Influenza pandemics -- a pandemic refers to the spread of deadly disease over vast areas -- have erupted about every 30 years, on average, over the past century: After the 1918 Spanish flu came less-lethal pandemics in 1957 and 1968, which killed millions.

In worst-case scenarios based on extrapolations from the 1918 outbreak, some epidemiologists predict that a pandemic spawned by bird flu could kill 140 million people in a matter of months, and sicken so many hundreds of millions that some governments and national economies would collapse. A study by the Lowy Institute for International Policy, an Australian research center, predicted that a pandemic could wipe out $4.5 trillion in global economic output.

The World Health Organization is urging countries to brace for a ''mild to moderate" pandemic likely to kill 2 million to 7.4 million people, according to Ryan.

''We need to steer away from worst-case scenarios or we'll end up like deer caught in the headlights of an oncoming truck, too terrified to move," he said. ''We need preparation, not panic."

As a sign of mounting concern, international donors led by the United States last month pledged $1.9 billion to fight bird flu worldwide, substantially more than had been expected. The figure includes more than $330 million from the United States and $250 million from the European Union. The Bush administration, meanwhile, has earmarked $7 billion to combat an influenza pandemic on the home front, although the amount will also go toward research and vaccine development expected to benefit the world.

But United Nations health specialists acknowledge that the world is ill prepared to meet a major outbreak among humans.

Although many governments are stockpiling such antiviral medicines as Tamiflu, even the best existing drugs may not necessarily help people infected with an aggressive new virus. An international rush is on to boost the world's production of antiflu vaccines -- but there is no guarantee these vaccines will prove effective because no one knows exactly what form a mutated H5N1 virus might take.

Medicine aside, the trickiest task for the WHO is to persuade countries to recognize outbreaks of the disease, report them immediately, and move swiftly to quarantine outbreak areas. China, in particular, has been accused of refusing to provide timely information on bird flu.
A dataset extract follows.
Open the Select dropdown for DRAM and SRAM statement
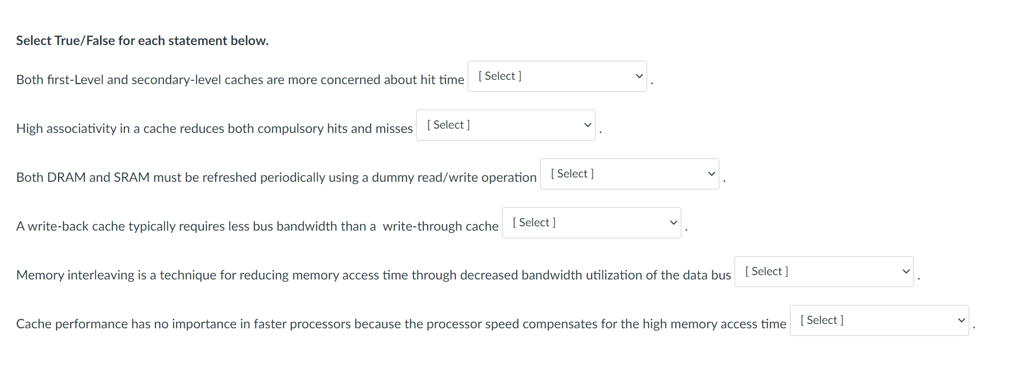Viewport: 1016px width, 388px height. click(629, 174)
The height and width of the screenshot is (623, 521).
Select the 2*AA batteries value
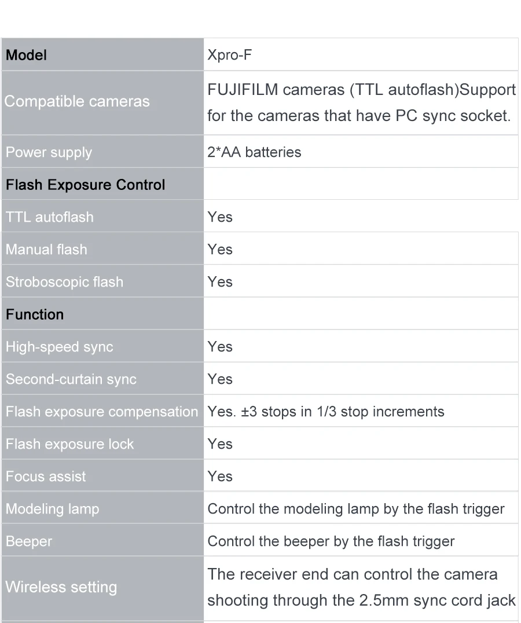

Impoverished countries, meanwhile, simply lack the will or the resources to slaughter infected chicken flocks and conduct blood work and other tests on individuals.

Bird flu is believed to be borne by migrating birds, making it impossible to control the spread. Still, epidemiologists have been stunned by the rapid advance of the disease. ''The virus is moving quite substantially into new locations," said David Nabarro, the official responsible for coordinating the UN response to avian and human influenza. ''The truth is, this virus is undergoing changes. This warning that nature is giving us has to be heeded."

So why should a few hundred sick chickens in West Africa set off international alarm bells?

''The greater the spread of the avian disease, the greater the risk for humans," Ryan said. ''The more exposure, the more the danger that virus will mutate into deadlier forms that can be spread from human to human."

In its present form, the H5N1 virus is dangerous only to humans with intensive exposure to chickens, ducks, geese, and other barnyard fowl. Most of the more than 90 people who have died of the disease have been peasant farmers or slaughterhouse workers.

But viruses mutate, often rapidly. And bird flu has a fearsome track record: In 1918, a form of bird flu leapt directly to humans, triggering the so-called ''Spanish" influenza pandemic. In less than a year, Spanish flu killed at least 25 million people and perhaps as many as 50 million, according to medical histories.

''The danger is grave, the threat is real," said Dr. Albert Osterhaus, a virologist at the Erasmus Medical Center in Rotterdam, head of the Netherlands National Influenza Center, and one of Europe's top ''virus hunters."

''Another pandemic is probable, not just possible. It's only a matter of time," he said in a telephone interview. ''Whether [the H5N1] virus will be the basis of the next pandemic is impossible to say. But the virus is already highly pathogenic."